About that EXCEPTION I mentioned. Hatchery fish can help a wild population when the wild population is severely depressed and on the brink of extinction. An example would be the mid-Columbia River tributaries where the steelhead are ESA listed. All wild steelhead that escape and a large number of hatchery fish are allowed to spawn naturally. While those hatchery fish have low reproductive potential, they have some. A small number of juveniles may survive to smolt. By definition, those that do are more fit than the ones that don’t. Above I gave F1 native broodstock hatchery fish a potential productivity of 0.85. If fish can lose 15% of their potential in one generation, they can recover about the same amount in one generation. So with each passing generation, the few hatchery fish that do successfully reproduce increase their potential productivity by 15%. In theory, and this is still unproven theory, as populations of wild fish that are supplemented with hatchery fish, the population’s potential productivity will approach 1.0 and not be measurably different than original native wild steelhead, provided they are not continuously diluted with more hatchery fish matings. Well, that’s the plan, but it will be years before we know if the theory is correct.
But this does get at your last point about introductions around the world. Steelhead, brown trout, and salmon are thriving in waters far from their native range. They are from hatchery stocks. I can only surmise that they retained some potential productivity for natural environments and that with each passing generation it is increasing toward 1.0. These examples don’t prove, but they do support the hypothesis above that genetic fitness can increase and well as decrease by passing positive heritable traits from one generation to the next."
Your post above at 7:28 AM is indicative that you know less than you think you do. You wrote: ". . . they hatch, they grow, and they return. without us feeding them, just giving them a place to play. . . ." It appears you subjected hatchery origin fish to the selection of the natural environment, which is fine. What % returned? That is key, because to the extent that this type of action has been monitored, the adult return rate has been statistically no different from zero. That doesn't mean no fish ever survive to return, only that the number is so low that zero is within the error bounds of analysis. Then you wrote: ". . . help with egg boxes, which work. . . ." Technically you're correct, providing you're referring to pink, chum, or sockeye salmon. However, you're absolutely wrong with respect to monitored efforts done with chinook, coho, and steelhead.
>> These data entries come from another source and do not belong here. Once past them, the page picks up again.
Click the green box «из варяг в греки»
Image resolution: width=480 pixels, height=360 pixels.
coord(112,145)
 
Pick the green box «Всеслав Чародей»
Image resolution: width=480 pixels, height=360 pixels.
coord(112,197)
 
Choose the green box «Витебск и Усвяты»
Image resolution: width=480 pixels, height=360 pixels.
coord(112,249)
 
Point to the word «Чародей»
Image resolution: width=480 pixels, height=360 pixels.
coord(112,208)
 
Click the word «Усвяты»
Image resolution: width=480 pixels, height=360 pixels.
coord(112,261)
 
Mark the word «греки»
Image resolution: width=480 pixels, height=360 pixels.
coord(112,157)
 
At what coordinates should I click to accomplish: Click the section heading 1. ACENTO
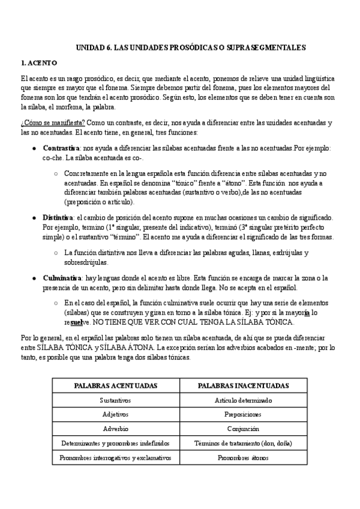click(39, 62)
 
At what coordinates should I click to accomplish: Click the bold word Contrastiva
click(62, 148)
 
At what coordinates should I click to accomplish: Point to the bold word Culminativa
click(62, 278)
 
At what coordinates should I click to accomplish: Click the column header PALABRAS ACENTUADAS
click(115, 385)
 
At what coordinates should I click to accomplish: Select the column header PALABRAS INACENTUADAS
click(243, 385)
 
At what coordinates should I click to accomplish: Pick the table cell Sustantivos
click(115, 400)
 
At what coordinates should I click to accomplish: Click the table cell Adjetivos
click(115, 414)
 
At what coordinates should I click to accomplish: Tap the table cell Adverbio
click(115, 429)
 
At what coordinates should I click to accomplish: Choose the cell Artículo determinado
click(243, 400)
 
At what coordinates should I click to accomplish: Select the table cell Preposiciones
click(243, 414)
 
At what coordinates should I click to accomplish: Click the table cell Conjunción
click(243, 429)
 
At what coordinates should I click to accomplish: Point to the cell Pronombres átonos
click(243, 457)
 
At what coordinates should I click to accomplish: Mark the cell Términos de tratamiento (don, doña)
click(243, 443)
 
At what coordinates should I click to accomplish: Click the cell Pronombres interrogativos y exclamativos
click(115, 457)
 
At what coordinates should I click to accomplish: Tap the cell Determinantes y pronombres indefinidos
click(115, 443)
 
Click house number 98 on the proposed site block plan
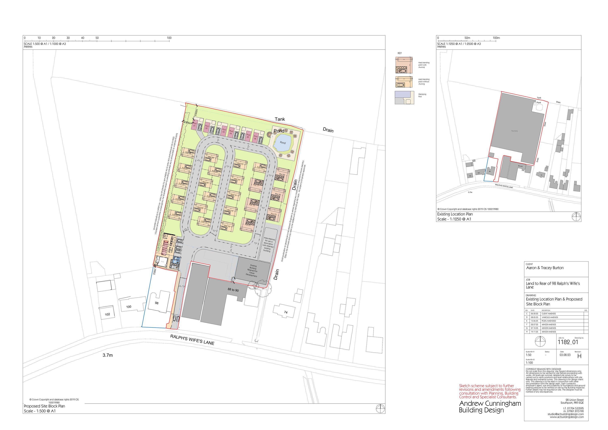157,303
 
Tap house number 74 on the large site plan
286,312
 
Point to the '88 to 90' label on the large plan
233,290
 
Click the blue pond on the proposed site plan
283,142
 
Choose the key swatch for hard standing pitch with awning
404,65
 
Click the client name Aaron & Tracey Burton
545,268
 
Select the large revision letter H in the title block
579,356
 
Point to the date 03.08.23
565,355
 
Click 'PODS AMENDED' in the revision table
549,321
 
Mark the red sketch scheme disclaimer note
490,391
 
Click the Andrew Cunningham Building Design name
490,407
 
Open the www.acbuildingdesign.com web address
566,417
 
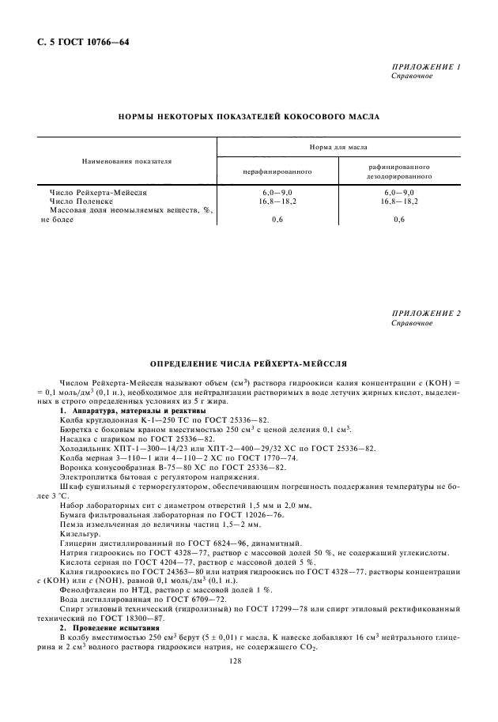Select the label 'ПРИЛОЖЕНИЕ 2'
pos(426,314)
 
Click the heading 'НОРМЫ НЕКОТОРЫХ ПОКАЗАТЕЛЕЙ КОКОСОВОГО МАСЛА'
pos(248,116)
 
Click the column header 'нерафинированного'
pos(277,171)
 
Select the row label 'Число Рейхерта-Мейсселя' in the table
pos(98,192)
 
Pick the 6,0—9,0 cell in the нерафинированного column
pos(277,192)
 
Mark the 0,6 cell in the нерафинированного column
pos(277,220)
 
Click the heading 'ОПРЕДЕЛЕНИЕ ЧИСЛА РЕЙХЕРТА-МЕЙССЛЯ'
pos(248,364)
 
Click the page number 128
pos(248,664)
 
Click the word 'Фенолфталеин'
pos(87,589)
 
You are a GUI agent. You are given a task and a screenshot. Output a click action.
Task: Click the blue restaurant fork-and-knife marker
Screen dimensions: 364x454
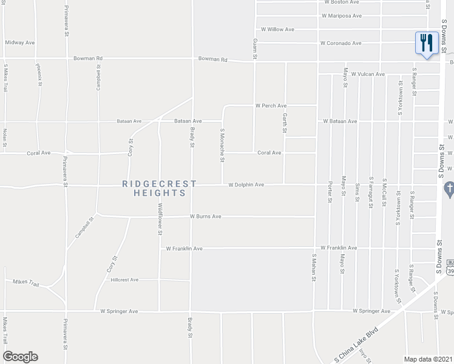point(427,43)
So you'll need to name the species, stock, time, place, and biologist in charge to buy some credibility about these eggs boxes that worked. Then you said, ". . . you can read anything you want into any written document, . . ." This too, is true. However people well informed on the subject, reading the same documents, tend to reach the same conclusions. The obvious exceptions of course, would be the scientists employed by tobacco companies who managed to conclude that smoking doesn't cause cancer. Your writings in this thread tend to place you in that catagory.